En 2019, 40 % des entreprises individuelles ont été créées par des femmes. Un chiffre quasi stable depuis 2015, mais néanmoins en augmentation depuis une trentaine d'années (elle était de 29 % en 1987 et de 33 % en 2000). À côté de ça, la loi Copé Zimmermann dont l'objectif était de féminiser les conseils d’administration des grandes entreprises cotées a porté ses fruits : la féminisation des conseils atteint 45% du SBF120 post-AG 2019, imposant la France parmi les meilleurs standards internationaux, selon le Baromètre IFA-Ethics & Boards de septembre 2019.

De bonnes nouvelles ? Oui, si l'on met de côté la représentation des femmes dans les domaines de l'investissement et de l'actionnariat. Politiques et acteurs de l'économie déploient en effet beaucoup d'énergie, depuis quelques années, afin de promouvoir la place des femmes dans l’économie, oubliant complètement l'intérêt de leur donner également les clés pour se positionner dans les domaines financiers.

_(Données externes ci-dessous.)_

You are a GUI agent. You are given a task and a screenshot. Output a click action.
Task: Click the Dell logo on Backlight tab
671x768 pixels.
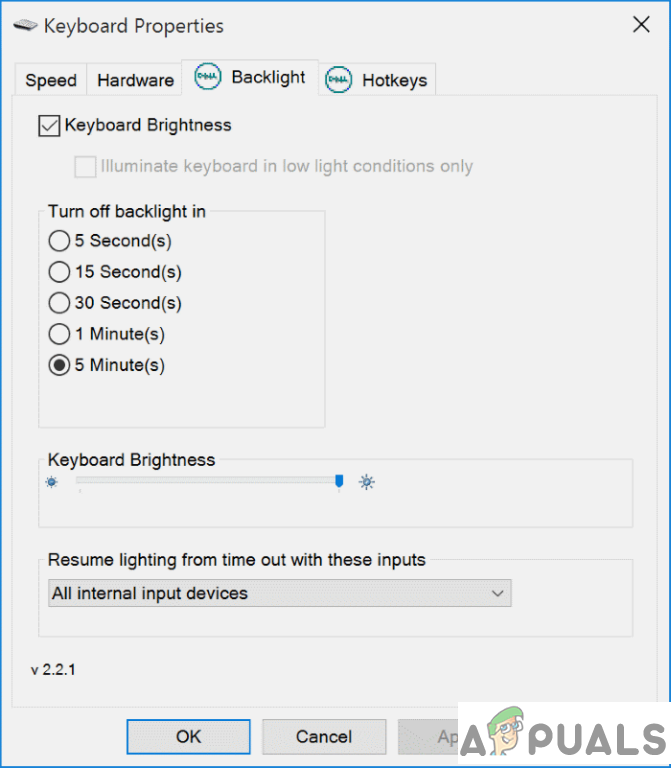[x=208, y=78]
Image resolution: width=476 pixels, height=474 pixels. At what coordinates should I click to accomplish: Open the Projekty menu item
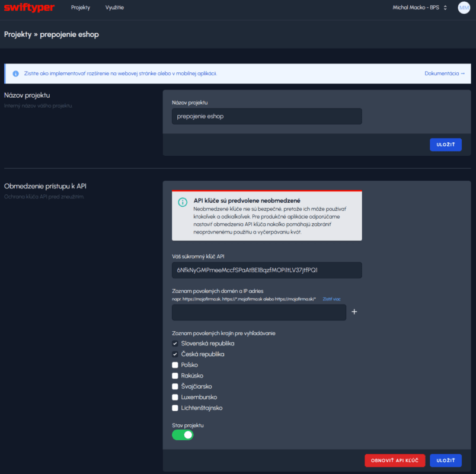(x=80, y=8)
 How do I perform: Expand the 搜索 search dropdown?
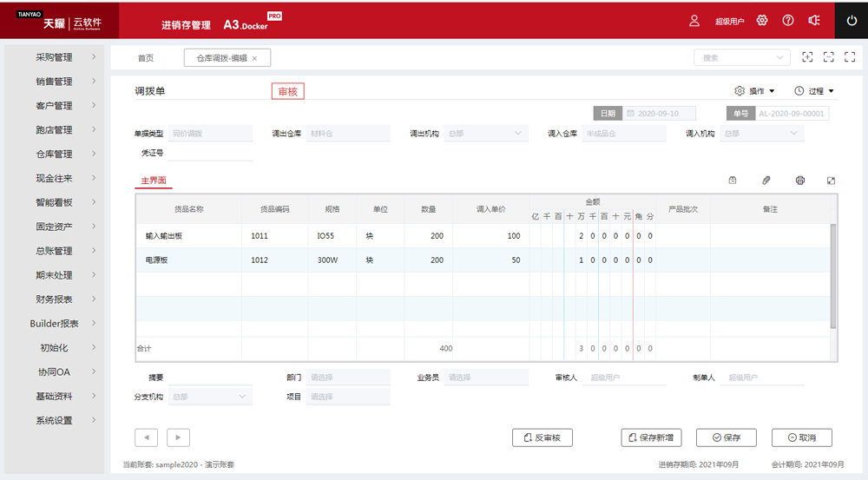[740, 57]
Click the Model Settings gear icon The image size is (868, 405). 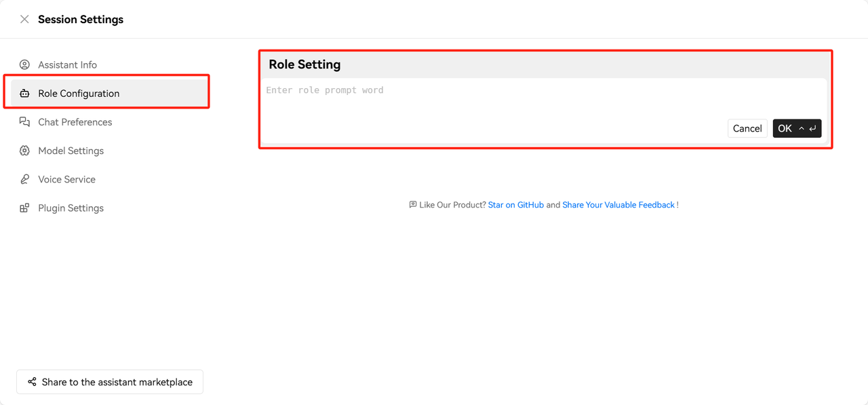(24, 151)
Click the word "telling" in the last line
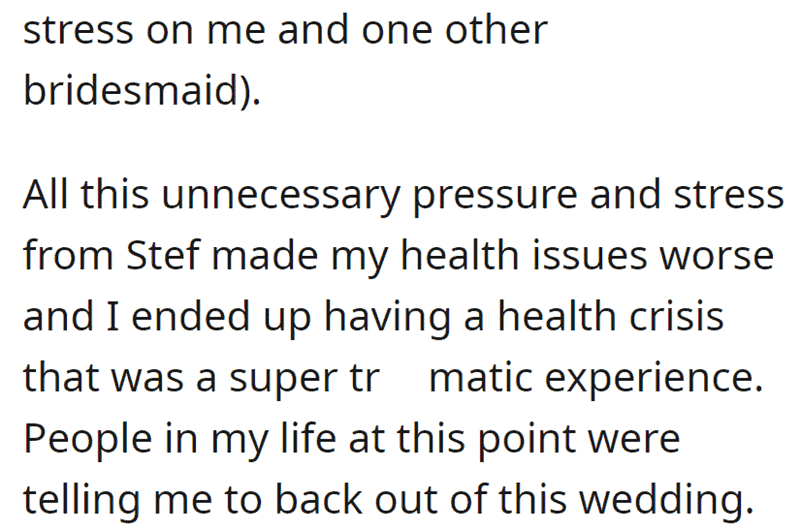This screenshot has width=800, height=531. click(82, 502)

Un constat qu'à pointé du doigt Femmes Business Angels, qui à l'occasion de la 3ème édition du Winday, le forum de l’investissement au féminin, publie un livre blanc sur le sujet. Et les chiffres révélés sont, sans surprise, sans équivoque : une étude menée par Air Liquide et Actionnariat en 2018, baptisée Les Millennials et Xennials et l’investissement en entreprise, indique ainsi que 86% des actionnaires individuels interrogés sont des hommes. Côté business angels, même constat, puisque seulement 10% de ceux-ci sont des femmes. Enfin, les femmes représenteraient seulement 20% des effectifs au sein des comités exécutifs dans le capital-investissement en France. Un chiffre qui s'établit à 25% au sein des équipes d’investissement, "avec une forte disparité selon les grades, la proportion de femmes baissant au fur et à mesure qu’elles progressent dans la hiérarchie", précise Femmes Business Angels.

Des causes évidentes

Mais comment expliquer ces chiffres ? Selon Femmes Business Angels, les causes sont diverses, mais relèvent logiquement de la place donnée aux femmes dans la société depuis toujours. Ainsi, un plus faible patrimoine, notamment financier, et des revenus inférieurs, empêcheraient les femmes de se positionner dans l'investissement. Ces dernières touchent en effet 18,5 % de moins que les hommes, selon l’Insee, à temps de travail égal, bien évidemment.

Ajoutez à cela des biais culturels et éducatifs évidents : longtemps, c'est l'homme qui a été en charge de la gestion des finances du foyer. Les femmes n'ont d'ailleurs eu l'autorisation d'ouvrir un compte en banque en leur nom et à travailler sans le consentement de leur mari qu'en 1965. Il y a à peine 50 ans, donc. Deux ans plus tard, elles étaient autorisées à entrer à la Bourse de Paris. Une émancipation financière tardive, qui explique en partie la difficulté des femmes à s'imposer dans le domaine de la gestion financière.

Enfin, les femmes sont plus sensibles au risque, et investissent donc moins facilement : une étude de Gunther Capelle-Blancard, Jézabel Couppey Soubeyran et Antoine Rebérioux publiée dans la Revue de la Régulation en 2019, intitulée Vers un nouveau
genre de finance ? indiquait ainsi que : "Les femmes semblent manifester une plus grande aversion à l’égard du risque. Elles se disent plus prudentes, tandis que les hommes sont plus nombreux à aimer l’aventure, la nouveauté et les défis. [...] Les choix de placements s'orientent plus vers des placements sûrs pour les femmes. [...] Cette défiance envers les placements risqués s'exerce naturellement au détriment des actions."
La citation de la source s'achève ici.